The LILLINT project is a collaborative research project of American and German academic partners, funded by the DOE and the BMBF, with the objective to better understand and increase the thermodynamic and kinetic stability of the interface between lithium-metal electrodes and liquid electrolytes. The work at the HIU is mainly oriented towards the investigation of the interface with liquid electrolytes based on ionic liquids in comparison to common liquid organic electrolytes.

 

Partners

– German Aerospace Center (DLR)
– Forschungszentrum Jülich (FZJ)
– Helmholtz Institute Münster (HI MS)
– TU Braunschweig
– WWU Münster
– Lawrence Berkeley National Laboratory (LBNL), USA
– Pacific Northwest National Laboratory (PNNL), USA
– Massachusetts Institute of Technology (MIT), USA
– Texas A&M University, USA
– Argonne National Laboratory (ANL), USA

 

FestBatt (2018-2021)

The interdisciplinary FestBatt competence cluster, funded by the BMBF, targets the production, scale-up, and processing of suitable solid electrolytes for future batteries.

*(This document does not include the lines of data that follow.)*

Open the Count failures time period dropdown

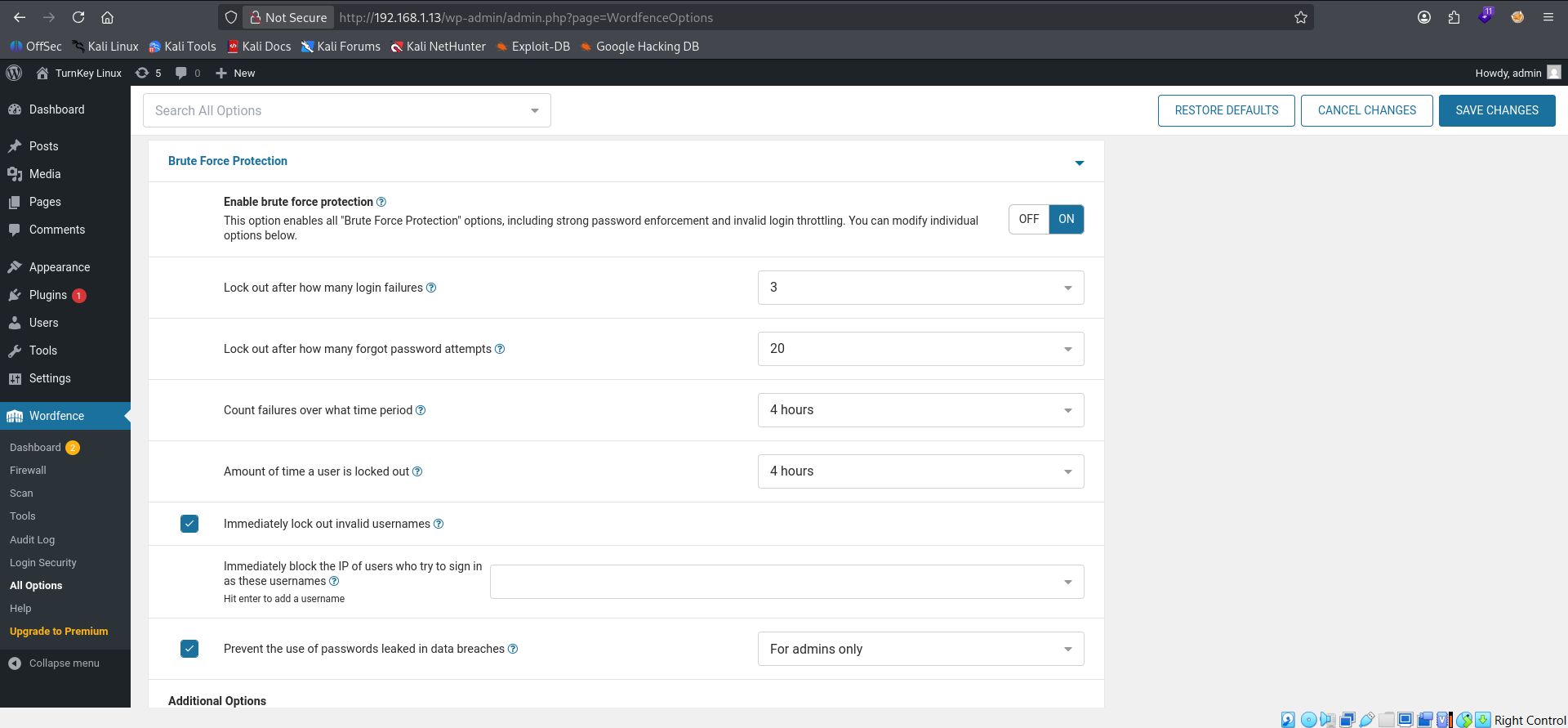[920, 410]
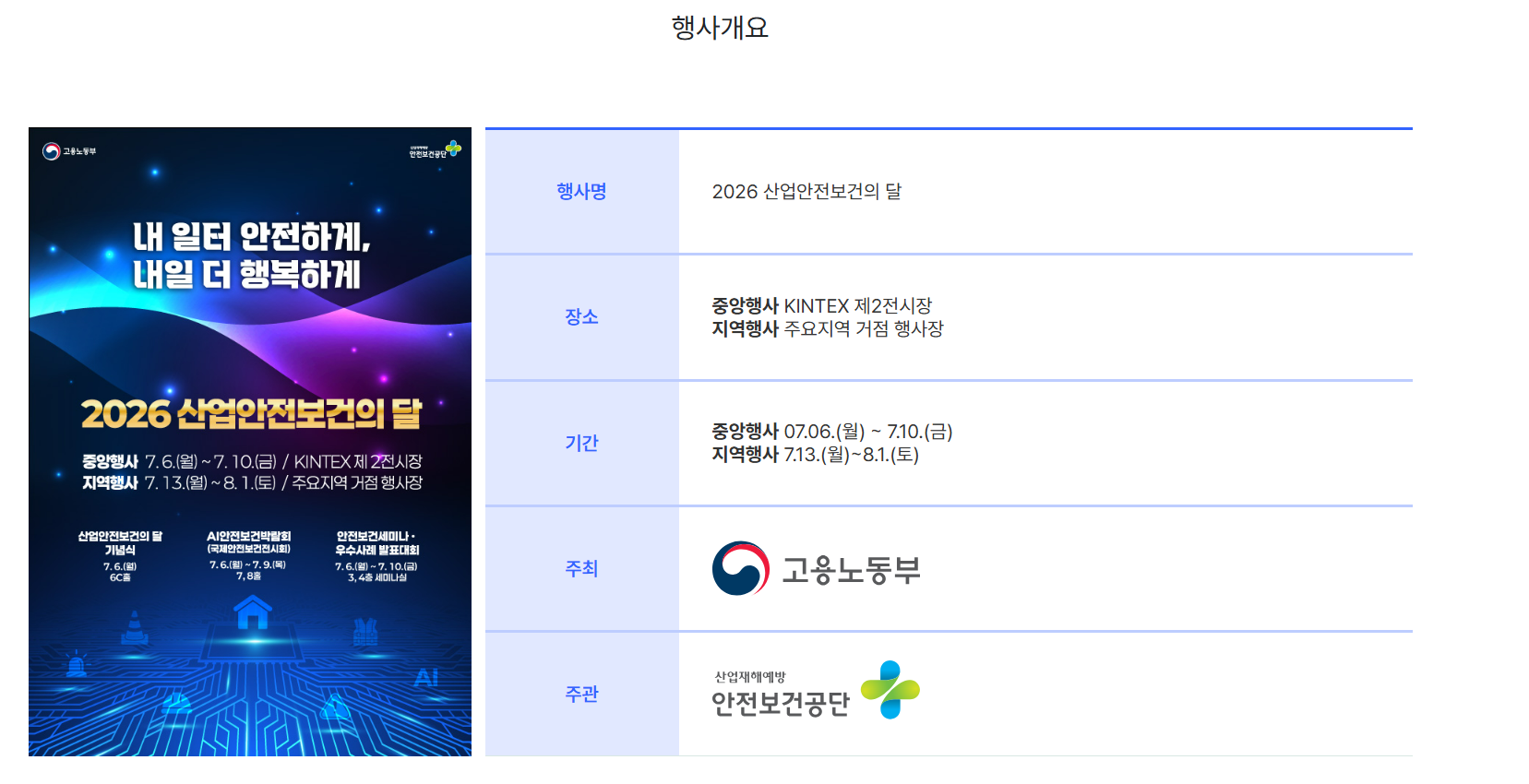Click the 안전보건공단 green-blue cross logo
The width and height of the screenshot is (1529, 784).
890,689
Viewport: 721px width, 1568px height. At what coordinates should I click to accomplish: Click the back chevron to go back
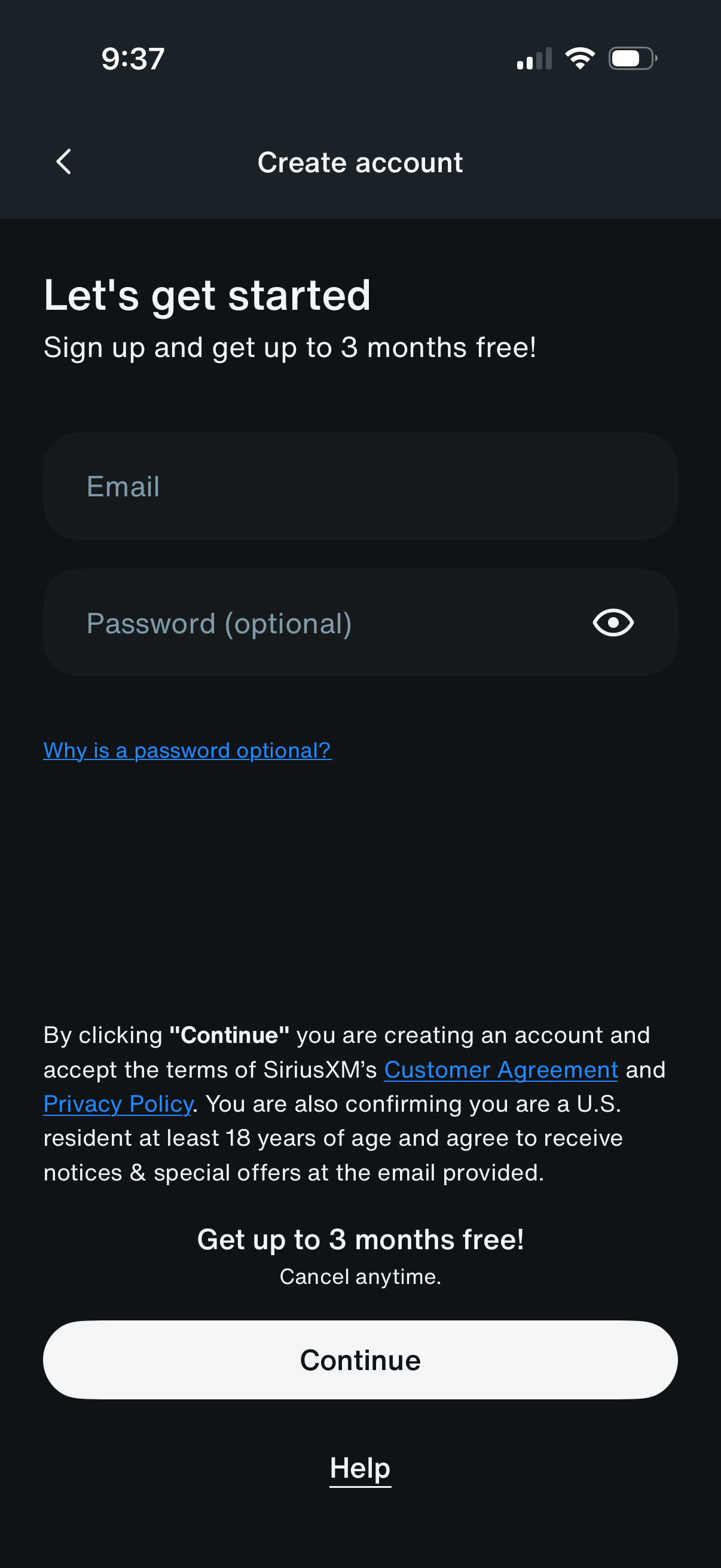click(x=63, y=161)
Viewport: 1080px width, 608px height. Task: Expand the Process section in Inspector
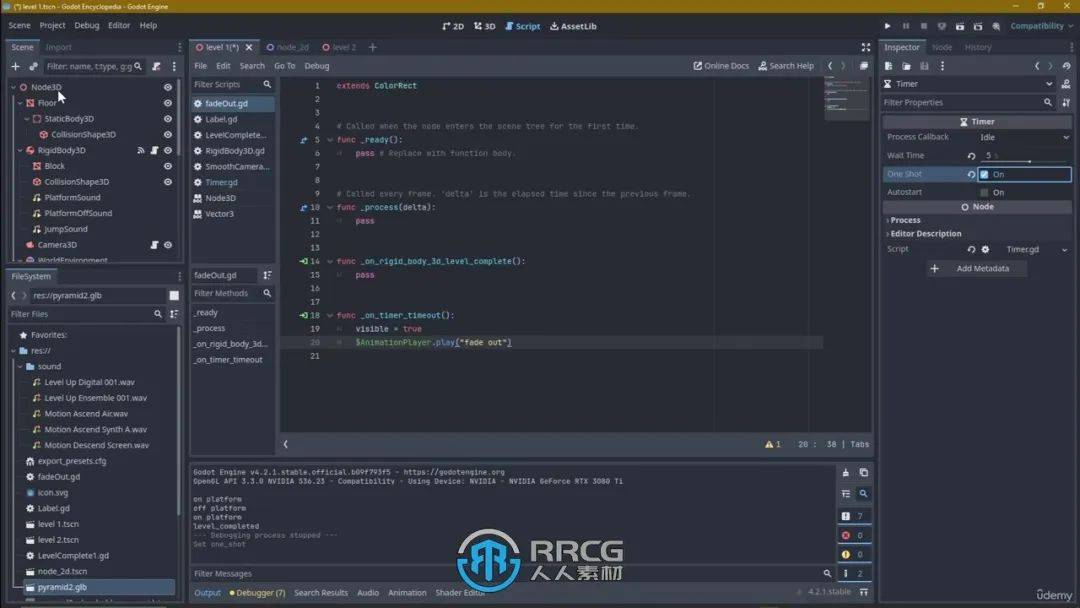pos(905,220)
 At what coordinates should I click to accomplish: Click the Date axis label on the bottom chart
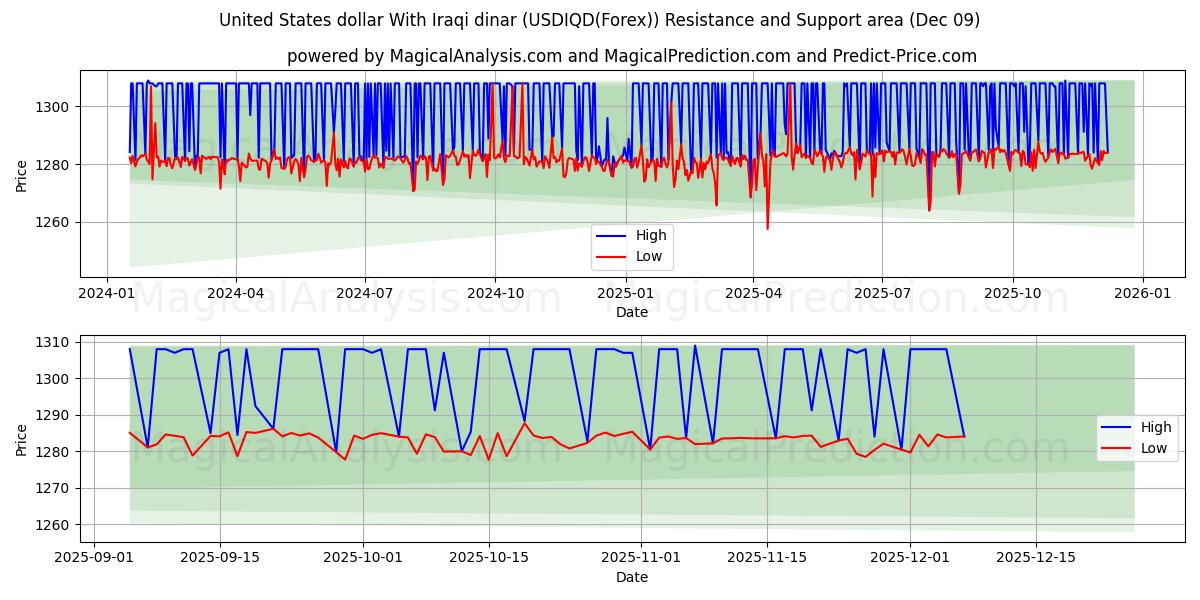click(630, 577)
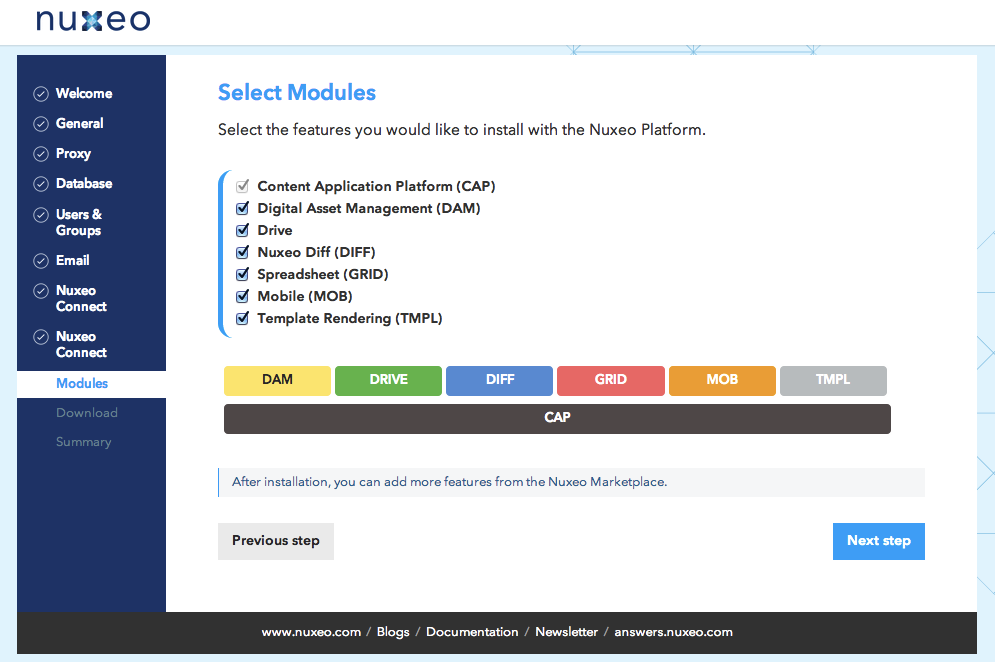Toggle the Drive module checkbox
The width and height of the screenshot is (995, 662).
coord(242,231)
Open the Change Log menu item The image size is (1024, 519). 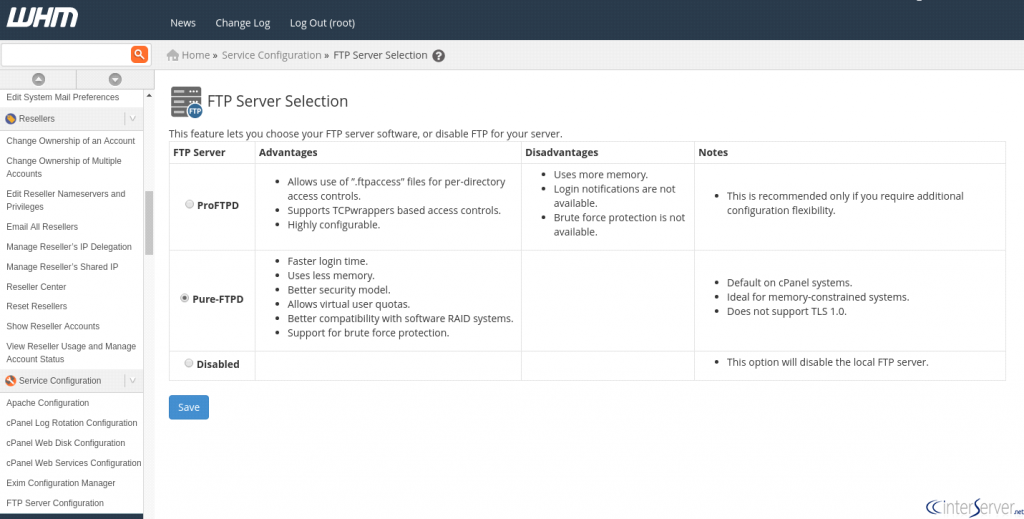242,23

The work at the HIU is focused on the development and investigation of polymer-based electrolytes with advanced ionic conductivity and electrochemical stability, enabling the realization of high-energy and high-performance lithium-metal batteries.

 

Partners (within the Polymer Platform)

– Karlsruhe Institute of Technology (KIT)
– Helmholtz Institute Münster (HI MS)

 

Further information

https://festbatt.net/

 

OFELIA (2018-2019)

Within OFELIA, funded by the DBU, our group and our partner are targeting the development of a conductivity cell for solid-state electrolytes with an online thickness determination.

 

Further information

https://www.dbu.de/OPAC/ab/DBU-Abschlussbericht-AZ-34562_01-Hauptbericht.pdf

 

Partner

– rhd instruments GmbH & Co. KG

 

NEW E2 (2017-2020)

The NEW E2 project, funded by the Vector Foundation, is dedicated to the development of alternative anode materials for lithium-ion batteries, based on new charge storage mechanisms such as the combination of conversion and alloying.